The releases resource list is empty and the release-controller is trying to create a Release object indeed (because of the if !r.CreateManagement { return nil; }; code removal`). The problem still persists though:

HelmRelease kcm-system/kcm-0-0-7-54-g612b62e-tpl is not ready yet. HelmChart 'kcm-system/kcm-0-0-7-54-g612b62e-tpl' is not ready: latest generation of object has not been reconciled

And the chart 0-0-7-... has the following error: chart pull error: failed to download chart for remote reference: failed to get 'oci://ghcr.io/k0rdent/kcm/charts/kcm-templates:0.0.7-54-g612b62e': ghcr.io/k0rdent/kcm/charts/kcm-templates:0.0.7-54-g612b62e: not found

This is obviously because there ain't such a version because it is the build version from the initial installation during release creation. The problem that we have is related, in my opinion, somewhere to our ops and how we are handling the local builds between tagging the product. To sum up, I think the issue should be addressed in the other way.

::::

List the capitalized object types that the forum post names.

> Given material
::::

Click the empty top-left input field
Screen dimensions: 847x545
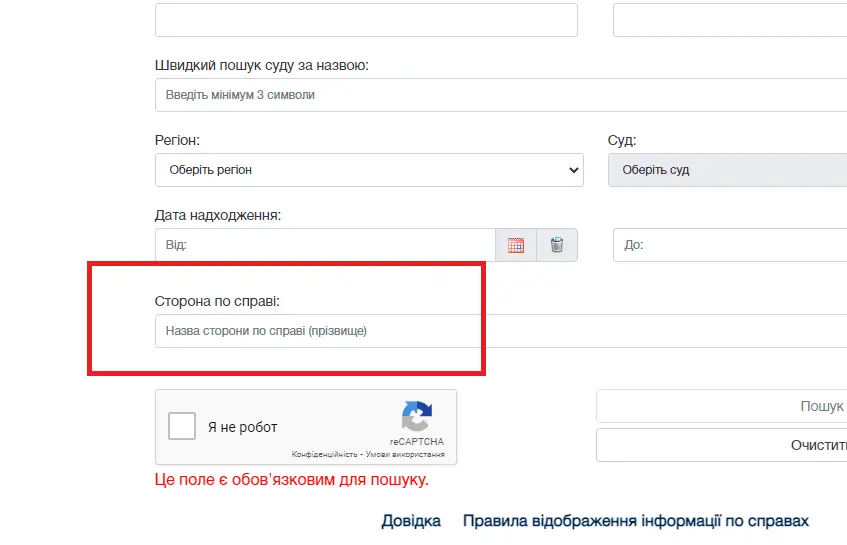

::::

> Task output
Release, HelmRelease, HelmChart